Tunger's smile faded. “Well, I think they might have thought you would label them as, you know, you figured them out?”

Rogers shook his head. “Alright, Oh One, what about you? If I get blasted by these phantom Thelicosans that everyone keeps talking about, what happens?”

“I assume command of the AIGCS and utilize the best available strategy to neutralize the threat at hand.”

“About as descriptive as the command pad, thanks. Anything more than that? How exactly do you exert said command?”

“I utilize the best available strategy to neutralize the threat at hand.”

Rogers ran his hands down his face, grabbing onto his beard and pulling hard. “I think I'd rather have another inspection.”

“For inspections, you should contact the Standardization and Evaluation Squadron. I am not programmed for that function.”

“Thankfully not.” Rogers turned the command pad over in his hands, wondering what would happen if he just started pushing buttons. The big one on the bottom, the orange square, looked promising. But maybe it was an execution command that only made any sense to use after other commands had been issued? It all seemed like a very primitive system for such advanced technology.

“Well,” Rogers said. “Here goes nothing. Why don't you step back into formation, Oh One?”

The droid's eyes flashed for a moment. “I am unable to find a suitable answer for that question. Most likely it is because I have not been ordered to do so by my superior officer.”

Rogers blinked. “Get back in formation.”

“Yes, sir.” The droid moved smoothly back to the position it had occupied previously.

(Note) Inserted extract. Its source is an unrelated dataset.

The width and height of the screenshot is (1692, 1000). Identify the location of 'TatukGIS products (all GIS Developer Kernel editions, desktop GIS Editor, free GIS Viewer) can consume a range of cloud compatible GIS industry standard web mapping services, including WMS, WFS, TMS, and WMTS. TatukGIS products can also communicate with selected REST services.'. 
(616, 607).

Taking up the pad in his hand and swiping his keycard again—it had locked itself in the interim minutes—he hovered his finger over the orange button, wondering. What if it was the “seek and destroy” button? Or the “fire indiscriminately” button? Or, worse, the “talk to your commander” button? He had to believe that whoever had designed these things wouldn't let something so dangerous be so easy to do.

He pressed the button, muscles tense.